Each work item is a separate file:

✅ Benefits:

Parallel access
Minimal conflicts
Easy to inspect/edit manually

❌ Trade-offs:

More files = slower directory listing
Mitigated by using separate directories per type

SQLite Runtime Cache

jjj maintains a local SQLite database at .jj/jjj.db as a runtime index/cache. The canonical data remains in the shadow graph (markdown files on the jjj bookmark); the SQLite database is derived and can be fully rebuilt at any time via jjj db rebuild.

The SQLite layer provides:

Full-text search (FTS5): All entity titles and bodies are indexed for fast jjj search queries.
Relational indexes: Foreign-key relationships (solutions to problems, critiques to solutions, problems to milestones) enable fast lookups without scanning files.
Semantic embeddings: Optional vector embeddings stored alongside entities for similarity search.
Schema versioning: The database self-manages its schema version (currently v5) and automatically rebuilds when the schema changes or if an interrupted sync left it in a dirty state.

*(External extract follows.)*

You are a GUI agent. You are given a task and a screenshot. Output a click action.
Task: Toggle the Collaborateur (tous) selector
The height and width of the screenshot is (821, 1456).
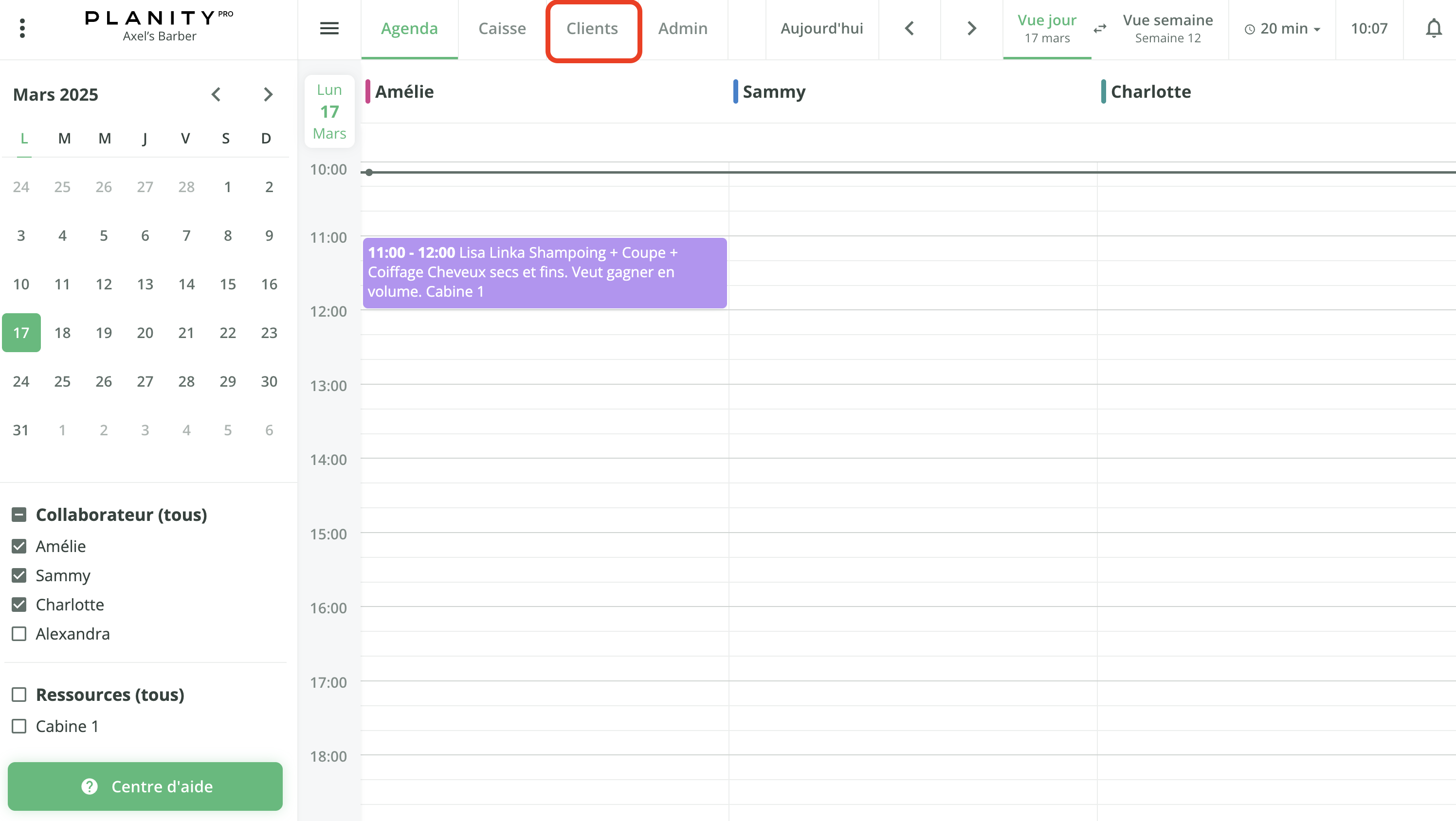[18, 515]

The database is populated by reading all markdown files and events.jsonl from the shadow graph, then inserting them into SQLite tables. This happens automatically when the database is missing or outdated.

GitHub Sync Fields

Entities include optional fields for bidirectional GitHub synchronization:

Problems: github_issue — linked GitHub issue number
Solutions: github_pr (pull request number), github_branch (remote branch name)
Critiques: github_review_id — linked GitHub review ID

These fields are stored in both the YAML frontmatter (canonical) and the SQLite cache (indexed). The jjj github command uses the gh CLI to push and pull state between the shadow graph and GitHub Issues/PRs.

Backup and Recovery

Export Metadata

# Full backup
jj git bundle create jjj-backup.bundle -r jjj

# Or use plain git
cd .jj/jjj-meta
git bundle create ~/jjj-backup.bundle --all

Restore Metadata

# Restore from bundle
jj git bundle unbundle jjj-backup.bundle
jj bookmark set jjj -r <restored-commit>

Reset Metadata

If metadata gets corrupted:

# Option 1: Reset to earlier state
jj bookmark set jjj -r <earlier-commit>

# Option 2: Delete and reinitialize
jj bookmark delete jjj
jjj init

Your project code is never affected! The shadow graph is completely separate.

Advantages

vs. Git Notes

Git notes have problems:

Not pushed by default
Easy to lose
No history
Awkward APIs

jjj’s shadow graph:

✅ Pushed with git push --all
✅ Full commit history
✅ Standard jj operations

vs. GitHub Issues / JIRA

External tools require:

❌ Internet connection
❌ Account/authentication
❌ Separate data store
❌ API rate limits

jjj:

✅ Works offline
✅ Lives in your repo
✅ No external dependencies
✅ Infinite scalability

vs. Text Files in Repo

Storing .md files in project:

❌ Pollutes history
❌ Merge conflicts with code
❌ Clutters working directory

Shadow graph:

✅ Clean project history
✅ Independent merge conflicts
✅ Hidden from code directory

Future Enhancements

Planned Improvements

Compression: Use zstd for large datasets
Partial clone: Fetch only recent metadata
Garbage collection: Prune old review data

Compatibility

The storage format is designed to evolve:

YAML frontmatter allows schema evolution
Version field for migration
Unknown fields ignored

This means old jjj versions can read newer data (graceful degradation).

Summary

jjj’s storage layer uses a shadow graph (canonical markdown files on the jjj bookmark) plus a SQLite runtime cache (.jj/jjj.db) to achieve:

✅ Clean separation of metadata and code
✅ Atomic operations
✅ Offline-first workflow
✅ Standard git push/pull
✅ Easy backup and recovery
✅ Fast full-text search and relational queries via SQLite
✅ Optional GitHub sync via github_issue, github_pr, and github_review_id fields

The SQLite database is always derivable from the shadow graph and can be deleted or rebuilt without data loss. This is only possible because of Jujutsu’s flexible commit graph and workspace model!